Comment 2 Sidney Markowitz 2005-12-12 08:48:06 UTC
This looks like upstream bug
http://issues.apache.org/SpamAssassin/show_bug.cgi?id=4046
which is fixed in the svn trunk, but not the 3.0 branch.

Comment 3 Warren Togami 2005-12-12 08:57:44 UTC
Hmm, would that patch apply in 3.0.5?  I personally see this error often in my
3.0.5 testing.

Comment 4 Sidney Markowitz 2005-12-12 10:24:07 UTC
The comments in that bug are confusing. No patches that are in that bug were
applied. The bug was closed because other changes in trunk made the warning go
away. and Justin determined that the problem was only cosmetic. The warnings did
not affect rule hits.

The relevant code in the trunk version of HTML.pm looks like this:

 # Ignore stupid warning that can't be suppressed: 'Parsing of
 # undecoded UTF-8 will give garbage when decoding entities at ..' (bug 4046)
 {
   local $SIG{__WARN__} = sub {
     warn @_ unless (defined $_[0] && $_[0] =~ /^Parsing of undecoded UTF-/);
   };

   $self->SUPER::parse($text);
 }

In 3.0 there is a call to

  $hp->parse(pack ('C0A*', $text));

at or near line 182, instead of a call to $self->SUPER::parse($text);
and that's what you would wrap the block around.

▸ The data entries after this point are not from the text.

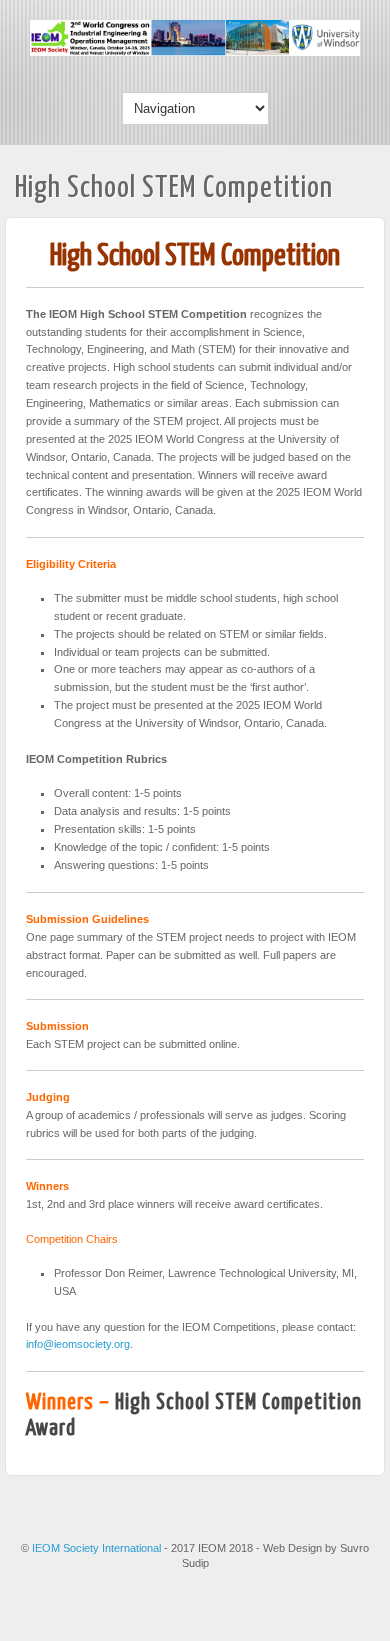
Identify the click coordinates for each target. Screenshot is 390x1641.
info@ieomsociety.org (78, 1344)
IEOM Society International (98, 1548)
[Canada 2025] (195, 52)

Comment 5 Ilpo Nyyssonen 2005-12-12 16:01:50 UTC
Created attachment 122138 [details]
mail that causes the bug

$ sa-learn --spam sa-learn-bug-mail 
Parsing of undecoded UTF-8 will give garbage when decoding entities at
/usr/lib/perl5/vendor_perl/5.8.6/Mail/SpamAssassin/HTML.pm line 182.
Learned from 0 message(s) (1 message(s) examined).

Comment 6 Orion Poplawski 2006-05-17 15:11:25 UTC
Seems like all relevant information has been provided.

Comment 7 Christian Iseli 2007-01-20 00:23:02 UTC
This report targets the FC3 or FC4 products, which have now been EOL'd.

Could you please check that it still applies to a current Fedora release, and
either update the target product or close it ?

Thanks.